* What the task asks *
Count, in the data that follows, every line with the string "each", and give that count as the whole reply.

::: Material for this exercise

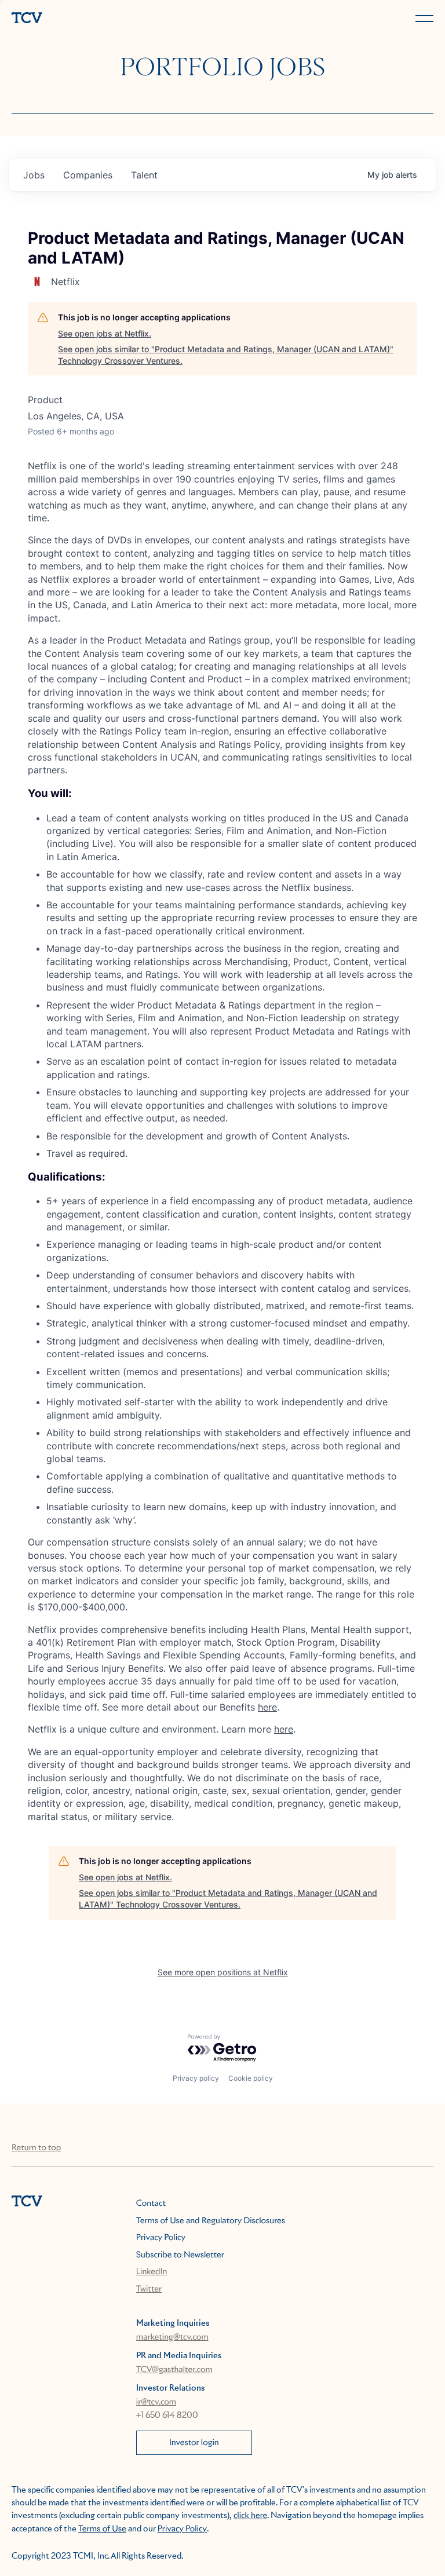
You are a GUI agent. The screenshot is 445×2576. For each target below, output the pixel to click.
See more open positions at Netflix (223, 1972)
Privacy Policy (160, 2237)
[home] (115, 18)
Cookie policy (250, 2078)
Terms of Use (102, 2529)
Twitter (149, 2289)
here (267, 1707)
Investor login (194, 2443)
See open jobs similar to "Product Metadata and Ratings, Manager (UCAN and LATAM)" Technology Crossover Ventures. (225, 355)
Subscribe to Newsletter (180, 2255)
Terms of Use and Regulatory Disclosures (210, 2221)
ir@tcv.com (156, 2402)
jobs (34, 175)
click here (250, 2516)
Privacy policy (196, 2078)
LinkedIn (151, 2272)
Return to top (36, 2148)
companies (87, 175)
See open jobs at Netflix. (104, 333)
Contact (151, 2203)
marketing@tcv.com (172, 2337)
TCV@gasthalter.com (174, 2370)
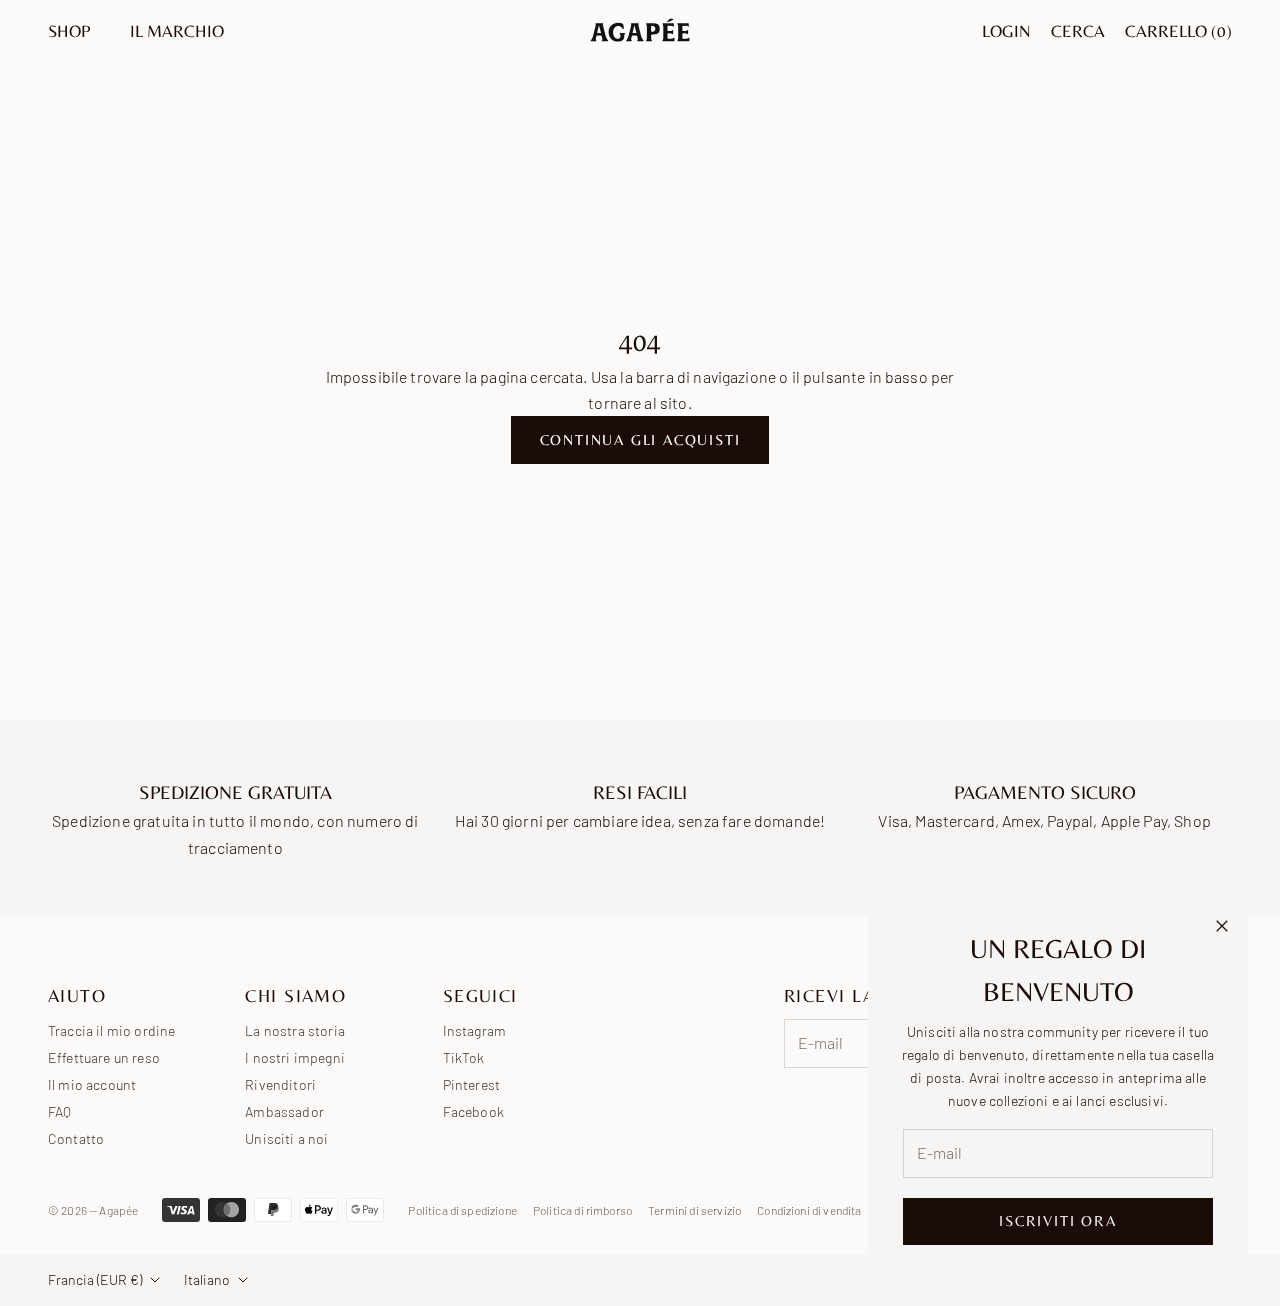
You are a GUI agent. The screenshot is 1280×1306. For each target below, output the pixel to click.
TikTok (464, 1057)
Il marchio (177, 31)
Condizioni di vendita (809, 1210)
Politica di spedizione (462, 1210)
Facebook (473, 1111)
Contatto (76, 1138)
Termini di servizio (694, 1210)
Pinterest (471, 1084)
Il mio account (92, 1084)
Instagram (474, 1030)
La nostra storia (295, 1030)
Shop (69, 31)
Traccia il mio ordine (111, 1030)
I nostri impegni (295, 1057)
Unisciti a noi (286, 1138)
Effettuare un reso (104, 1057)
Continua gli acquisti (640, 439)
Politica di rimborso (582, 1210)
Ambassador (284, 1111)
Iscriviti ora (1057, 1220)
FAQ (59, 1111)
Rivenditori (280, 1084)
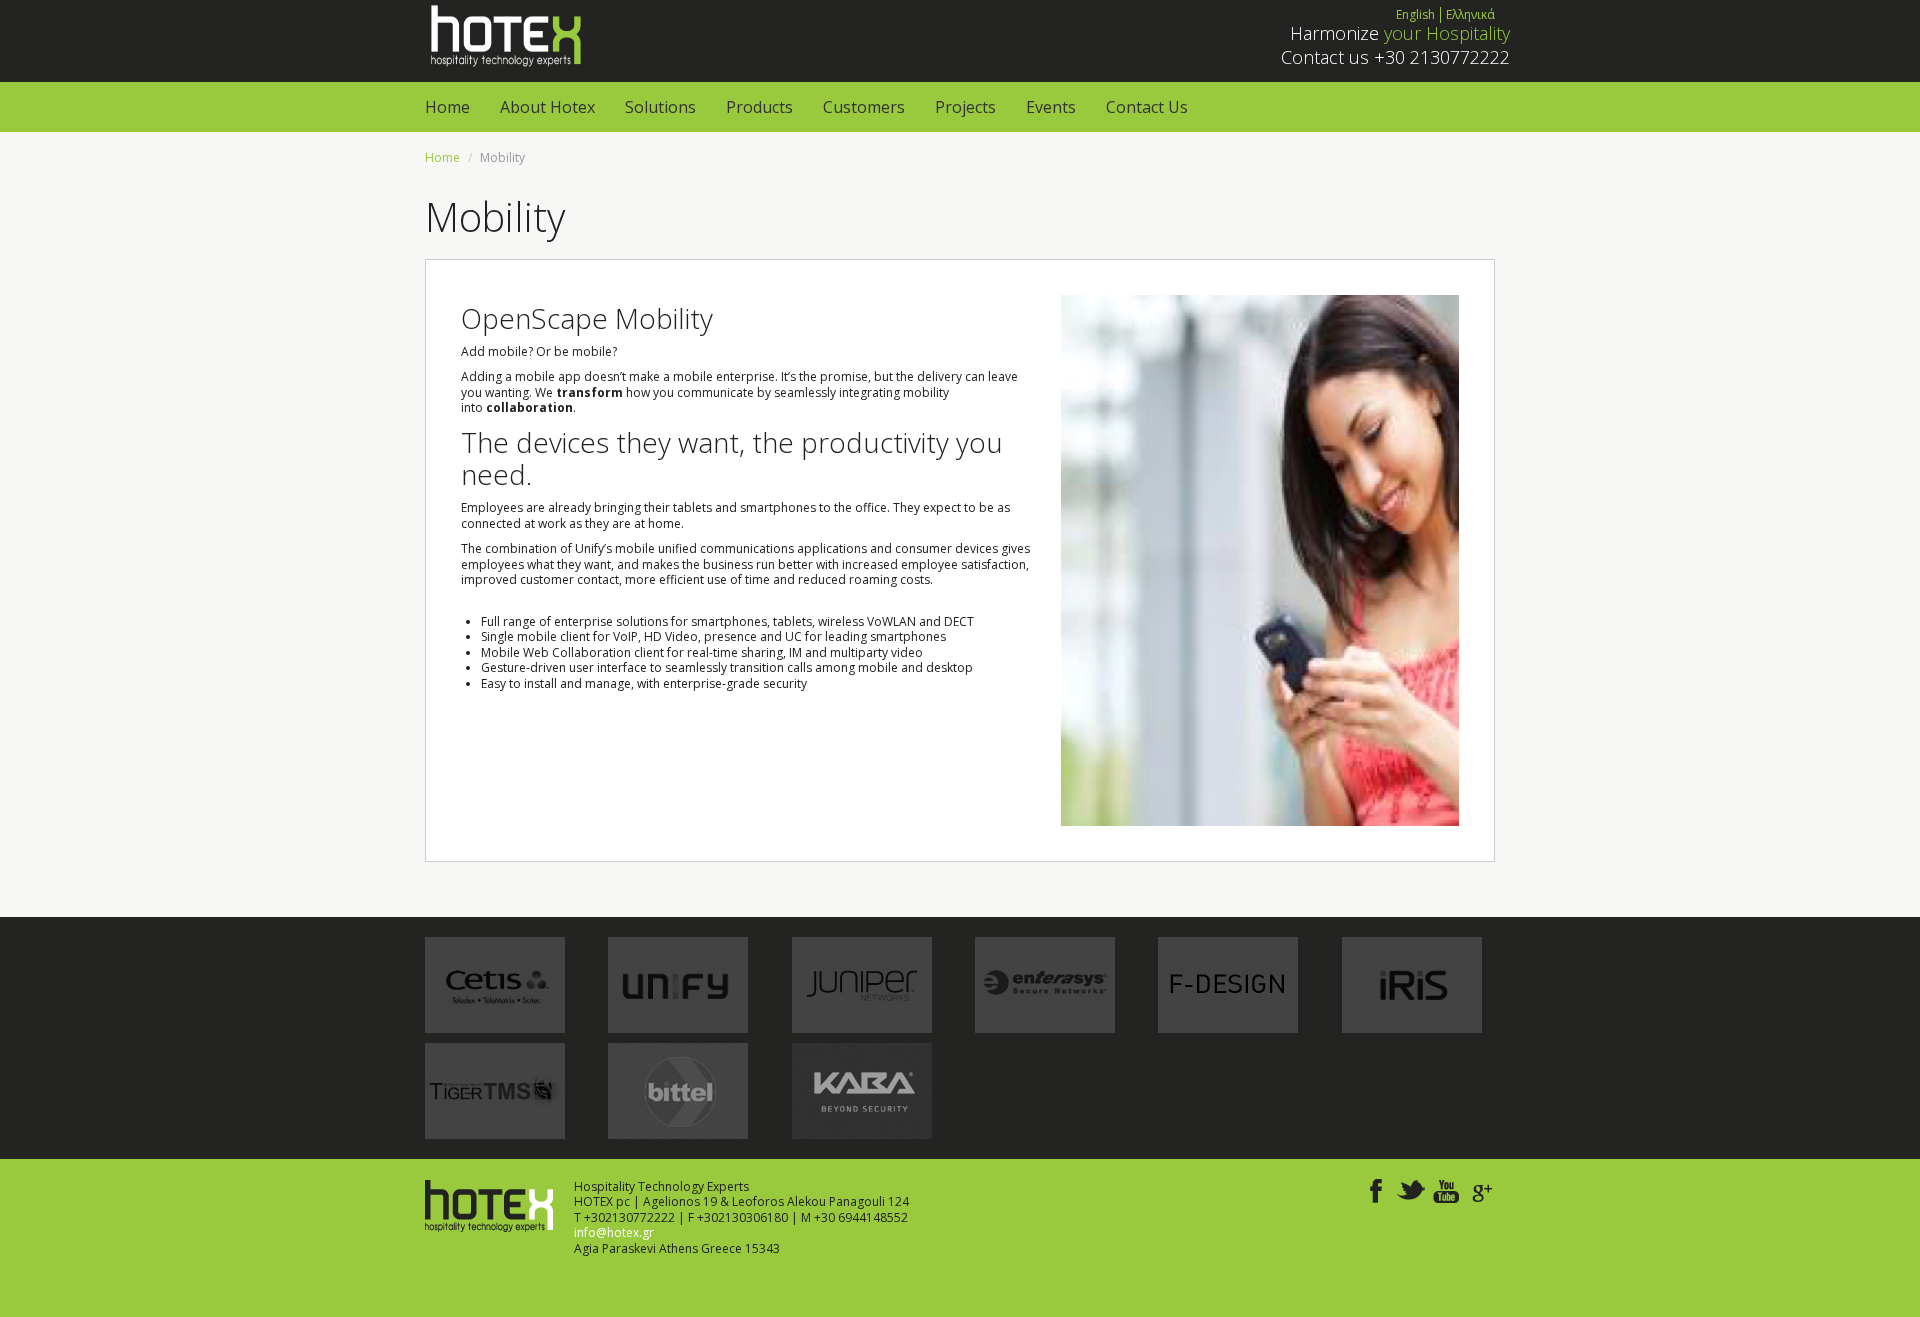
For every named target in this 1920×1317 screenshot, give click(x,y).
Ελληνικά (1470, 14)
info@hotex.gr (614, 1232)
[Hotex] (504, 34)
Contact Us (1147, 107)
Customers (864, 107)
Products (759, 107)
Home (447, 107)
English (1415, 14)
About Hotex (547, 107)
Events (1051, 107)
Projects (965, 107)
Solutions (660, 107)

::::::

* Response below *
2